A handful of errors turn a valid referral fee into an uncollectable one or an ethics problem:

  • Paying a non-lawyer for the referral. Fee division under Rule 1.5(e) is lawyer-to-lawyer only. Paying a non-lawyer for a client referral is a separate, and generally prohibited, matter under the rules on Rule 7.2.
  • Skipping written client consent. The single most common defect, and the most fatal to collection.
  • An unreasonable total fee. The referral arrangement can't push the client's total fee above what's reasonable; the split comes out of a reasonable fee, it doesn't inflate one.
  • Vague terms. "We'll work out a referral fee" is not an agreement. Undefined splits and payment triggers are where referral relationships go to die.
  • Ignoring your state's variations. Percentage-disclosure rules and joint-responsibility standards differ; the model rule is a starting point, not the final word.

Why This Gets Easier With the Right Infrastructure

Reading the clauses through, you can see the real reason new attorneys freeze: it's not that the concepts are hard, it's that assembling a compliant document from scratch, tracking the client consent, and getting your state's specifics right feels like a lot of exposure for a single referral. That friction is exactly why so many attorneys give cases away for free, or don't refer at all.

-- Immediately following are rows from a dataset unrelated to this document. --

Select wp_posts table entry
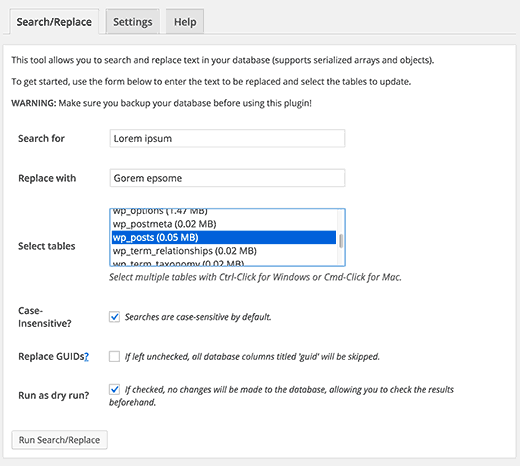Image resolution: width=520 pixels, height=466 pixels. tap(224, 237)
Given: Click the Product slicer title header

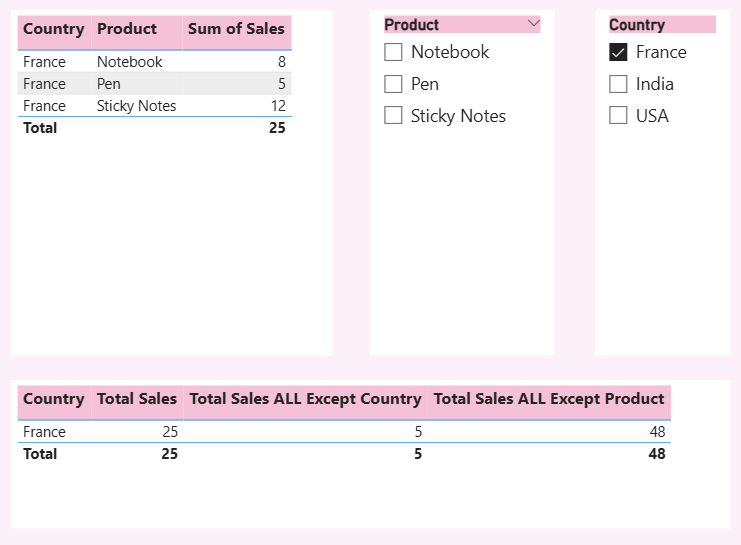Looking at the screenshot, I should click(412, 24).
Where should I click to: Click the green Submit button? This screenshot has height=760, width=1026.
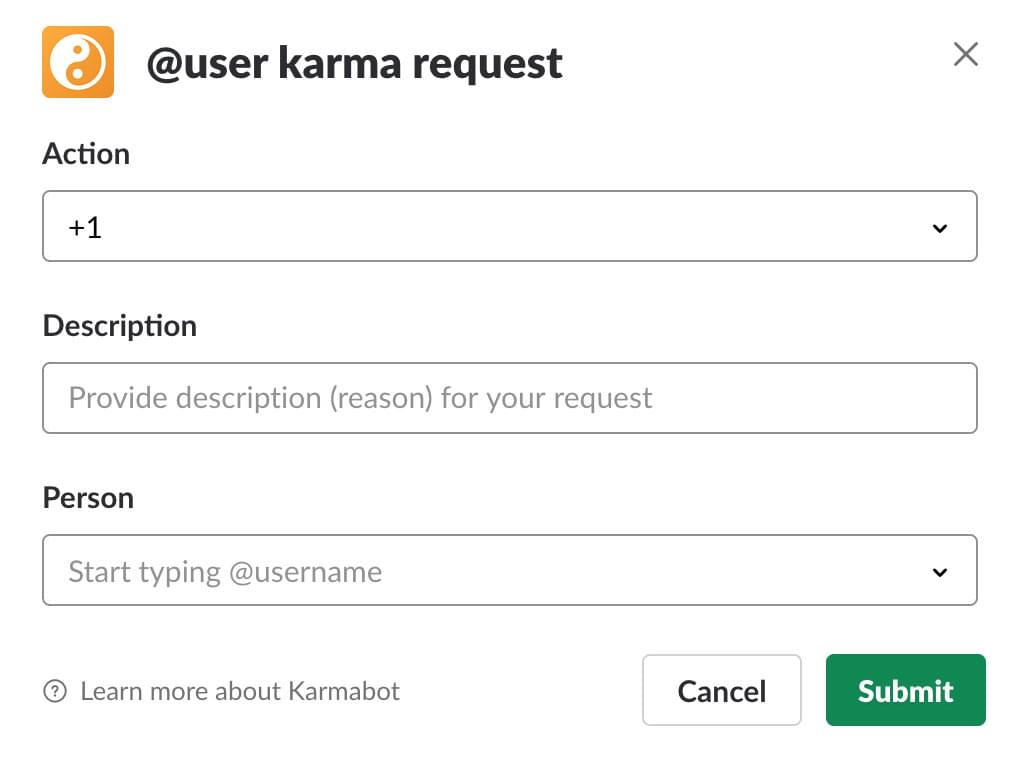[x=905, y=690]
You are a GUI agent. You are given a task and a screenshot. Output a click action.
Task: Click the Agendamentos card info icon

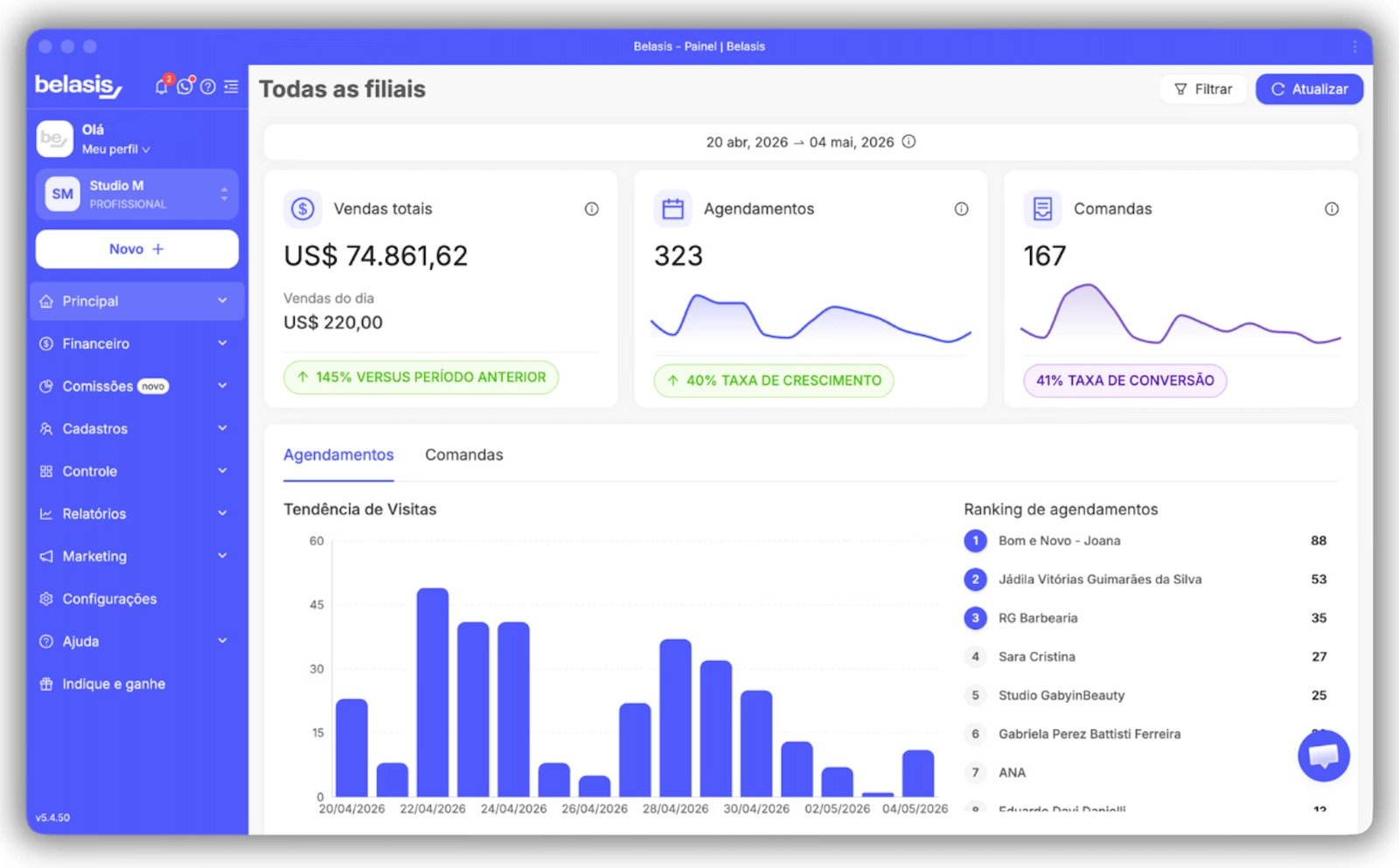962,209
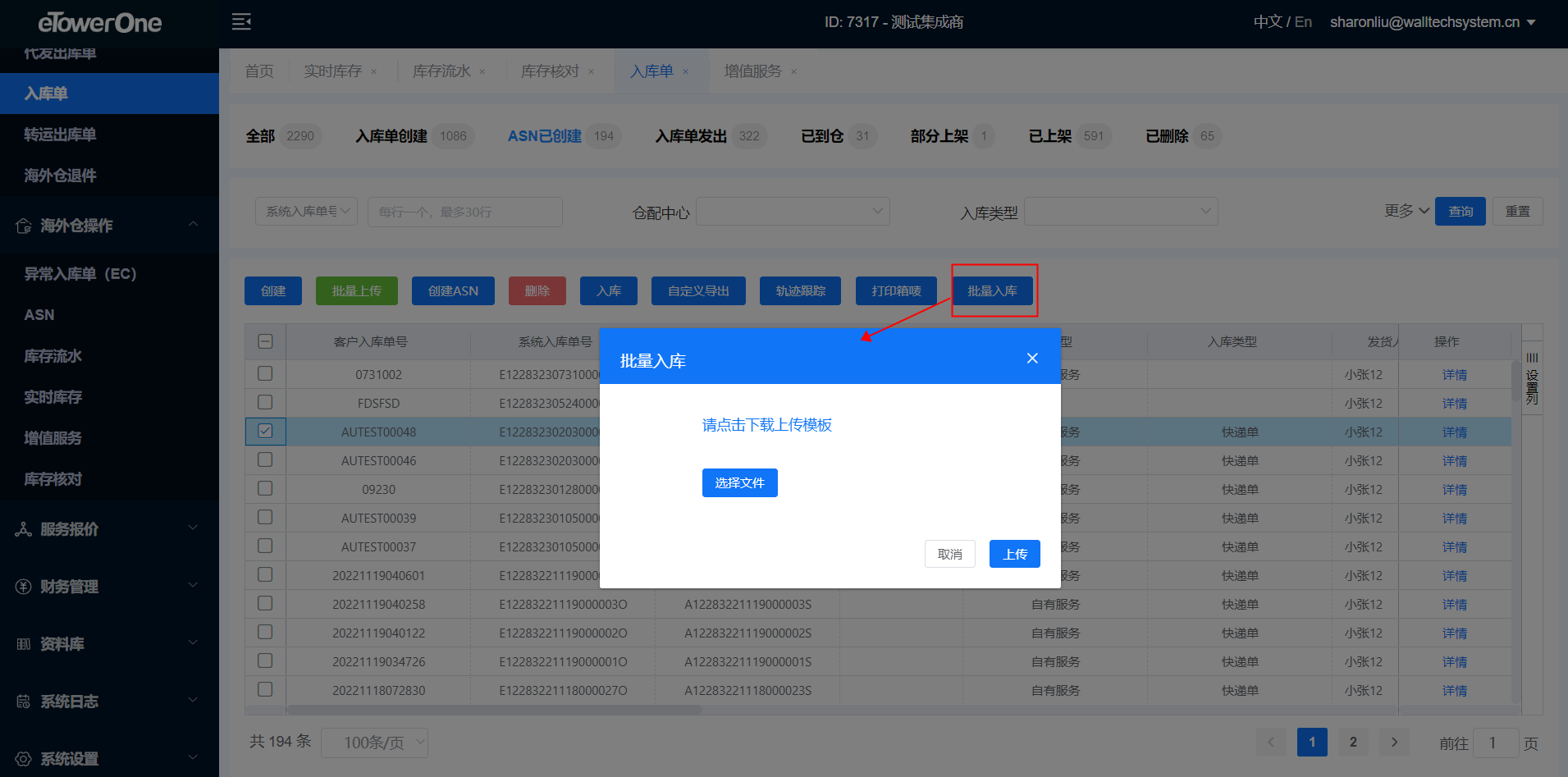
Task: Click the 服务报价 sidebar icon
Action: 24,529
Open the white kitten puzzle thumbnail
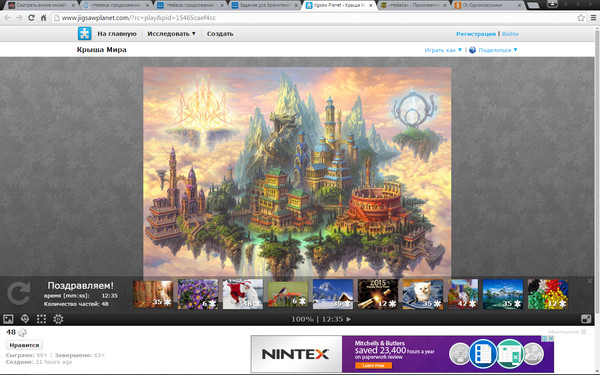Image resolution: width=600 pixels, height=375 pixels. point(423,293)
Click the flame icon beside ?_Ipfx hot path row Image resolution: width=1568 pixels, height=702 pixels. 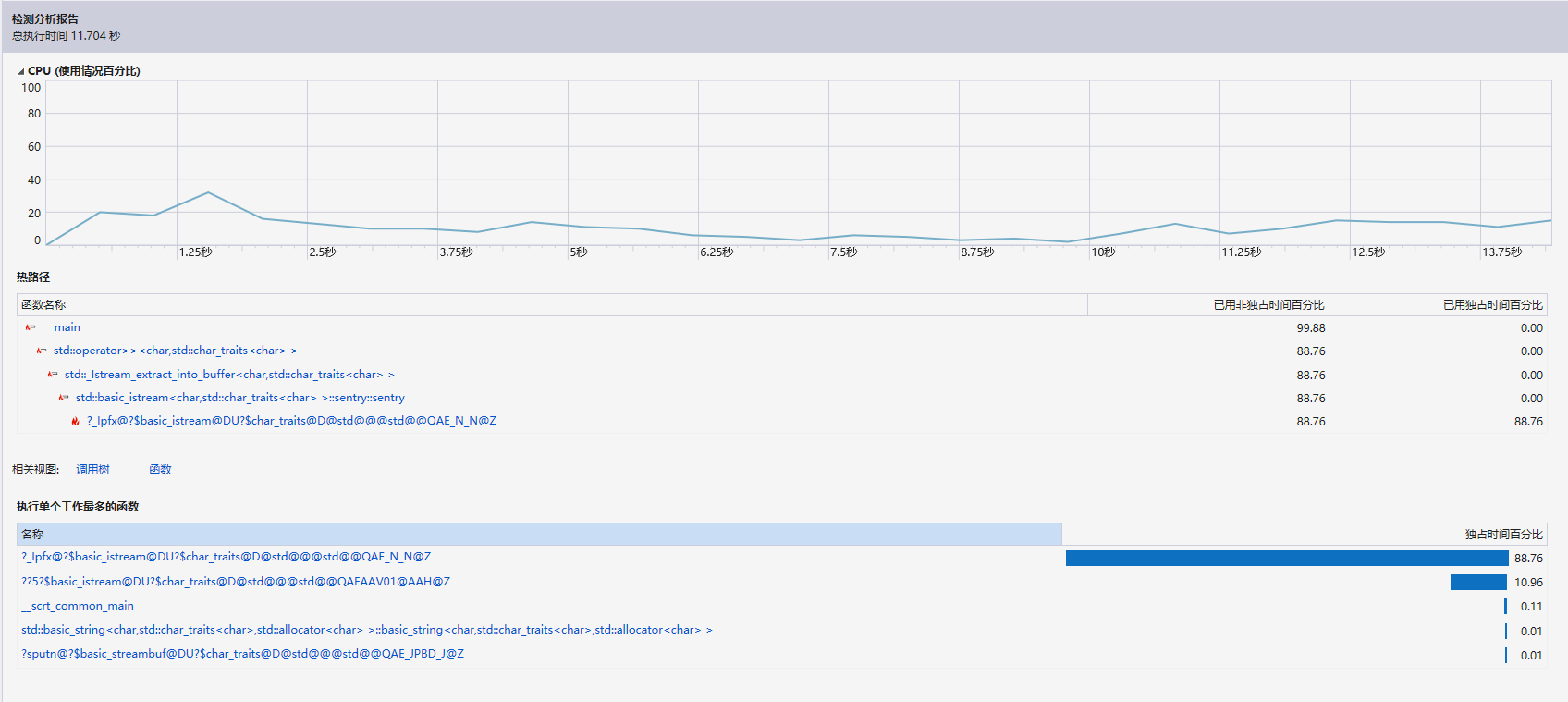(76, 421)
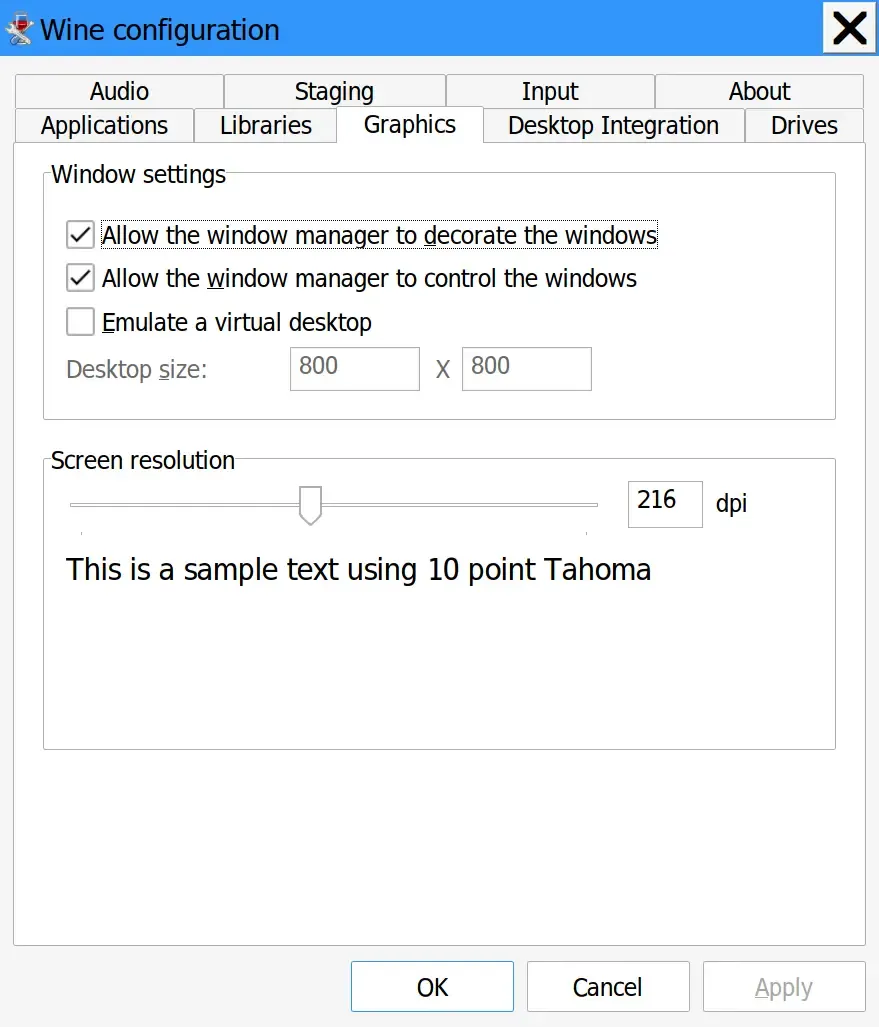This screenshot has width=879, height=1027.
Task: Switch to the Libraries tab
Action: 266,126
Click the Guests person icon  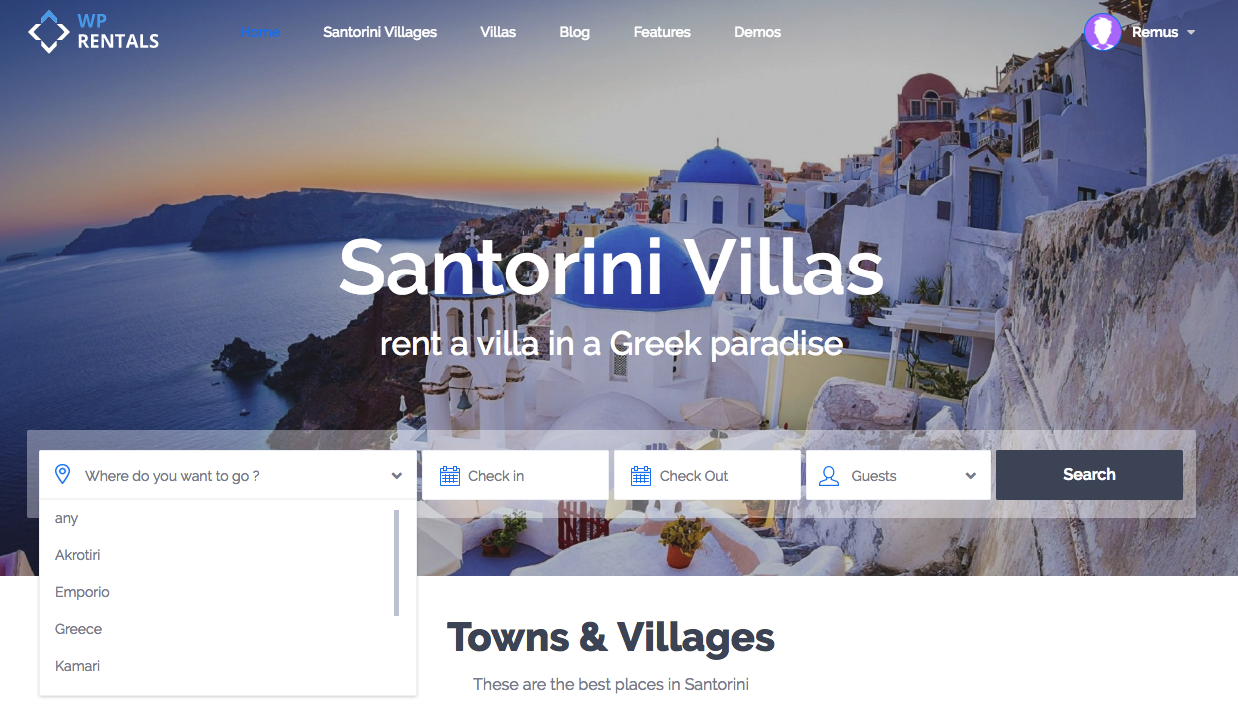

This is the problem a platform like Overture is built to remove. When a referral happens through the network, the compliant fee agreement, the client-consent language, and the documentation are generated for both attorneys, so the paperwork that used to stop you becomes a step you click through. The judgment stays yours, who to refer to, whether the case fits; the drafting and compliance scaffolding is handled. And when a genuinely novel wrinkle comes up, an unusual split, a joint-responsibility question in your state, Overture's private forums give you a place to ask attorneys who have structured these before.

A Simple Worked Example

Concreteness helps. Say a prospective client comes to you with a personal injury claim, and you don't handle PI. You refer the matter to an attorney who does, and you agree on a one-third referral fee based on joint responsibility, which your state permits. The receiving attorney sends the client an engagement letter that discloses the referral, states that the fee will be divided, identifies your one-third share, and asks the client to sign. The client signs. You and the receiving attorney sign a short referral agreement recording the parties, the matter, the joint-responsibility basis, the one-third split, and that payment is due only on collection.

Eighteen months later the case settles, and the attorney's fee is $90,000. You receive $30,000, for a referral you might otherwise have given away for nothing. The paperwork that produced that outcome took an afternoon to understand once and minutes to execute. That's the entire value proposition of learning this cold: the cases you can't take stop being losses and start being one of your practice's revenue streams.

The Bottom Line

A referral fee agreement is a short document that satisfies three requirements: a proper basis for the split, written client consent, and a reasonable total fee. Identify the parties and the matter, state the basis and the split clearly, define when it's paid, get the client's written consent, and keep it all together. Do that and the paperwork stops being the reason you give cases away for free.

Join Overture for free to refer and receive cases with the compliant agreements generated for you, and turn the matters you can't take into a real, documented revenue stream.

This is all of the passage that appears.